Книга Архипелаг OST. Судьба рабов "Третьего рейха" в их свидетельствах, письмах и документах, страница 44. Автор книги Виктор Андриянов

Разделитель для чтения книг в онлайн библиотеке

Онлайн книга «Архипелаг OST. Судьба рабов "Третьего рейха" в их свидетельствах, письмах и документах»

Cтраница 44

На что жили? Феня когда-то немного рисовала. Это и помогло ей выдавать за свои работы «ковры» мужа. Покупали плотную материю или одеяла, вырезали трафарет с орнаментом, наносили краску — и вещь готова. Затем, поосвоившись, взялись за копии картин известных мастеров, а то и собственной фантазии.

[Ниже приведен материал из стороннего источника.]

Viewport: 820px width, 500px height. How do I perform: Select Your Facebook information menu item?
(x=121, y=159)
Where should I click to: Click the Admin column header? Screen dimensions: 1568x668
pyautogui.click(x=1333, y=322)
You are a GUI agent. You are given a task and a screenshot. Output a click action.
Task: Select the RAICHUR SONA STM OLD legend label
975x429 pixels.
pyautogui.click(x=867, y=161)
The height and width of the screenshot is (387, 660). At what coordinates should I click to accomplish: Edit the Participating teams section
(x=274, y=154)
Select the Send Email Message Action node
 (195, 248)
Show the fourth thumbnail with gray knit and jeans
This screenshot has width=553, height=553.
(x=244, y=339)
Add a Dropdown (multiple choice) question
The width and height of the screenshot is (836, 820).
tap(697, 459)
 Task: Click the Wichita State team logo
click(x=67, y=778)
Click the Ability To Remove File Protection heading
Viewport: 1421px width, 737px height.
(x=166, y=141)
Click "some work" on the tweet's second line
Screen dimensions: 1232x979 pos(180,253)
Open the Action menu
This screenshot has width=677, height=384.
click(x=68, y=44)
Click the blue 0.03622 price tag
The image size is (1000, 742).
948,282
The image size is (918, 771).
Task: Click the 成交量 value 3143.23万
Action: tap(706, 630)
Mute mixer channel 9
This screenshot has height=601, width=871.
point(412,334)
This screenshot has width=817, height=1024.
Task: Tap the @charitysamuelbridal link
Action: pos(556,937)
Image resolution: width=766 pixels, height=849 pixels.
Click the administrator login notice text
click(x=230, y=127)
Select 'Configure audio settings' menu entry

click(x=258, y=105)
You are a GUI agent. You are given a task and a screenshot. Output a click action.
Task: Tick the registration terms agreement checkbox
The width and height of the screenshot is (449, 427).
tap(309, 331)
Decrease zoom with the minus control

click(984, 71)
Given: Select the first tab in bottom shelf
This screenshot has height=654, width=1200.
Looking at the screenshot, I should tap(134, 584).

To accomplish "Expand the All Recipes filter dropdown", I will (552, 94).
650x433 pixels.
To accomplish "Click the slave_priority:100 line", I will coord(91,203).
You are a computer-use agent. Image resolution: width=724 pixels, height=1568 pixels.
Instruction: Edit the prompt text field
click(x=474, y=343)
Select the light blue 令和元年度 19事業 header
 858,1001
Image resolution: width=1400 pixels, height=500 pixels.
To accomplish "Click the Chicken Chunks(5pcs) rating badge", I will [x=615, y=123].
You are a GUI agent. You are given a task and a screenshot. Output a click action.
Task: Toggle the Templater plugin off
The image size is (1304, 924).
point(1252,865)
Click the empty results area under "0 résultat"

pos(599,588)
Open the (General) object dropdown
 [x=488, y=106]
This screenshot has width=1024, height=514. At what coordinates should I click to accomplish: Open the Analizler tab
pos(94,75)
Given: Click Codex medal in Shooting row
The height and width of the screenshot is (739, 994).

Понемногу Вильгельм — дома его называли Васей — заговорил по-украински. Теперь можно было бы выйти во двор не только среди ночи, как обычно выходил он, чтобы подышать под темным небом свежим воздухом, но и днем. Однако как представить молодого мужчину соседям? Сочинили легенду: дескать, семья не сложилась, муж, чоловик, живет в Киеве, там и работает. А семью навещает время от времени.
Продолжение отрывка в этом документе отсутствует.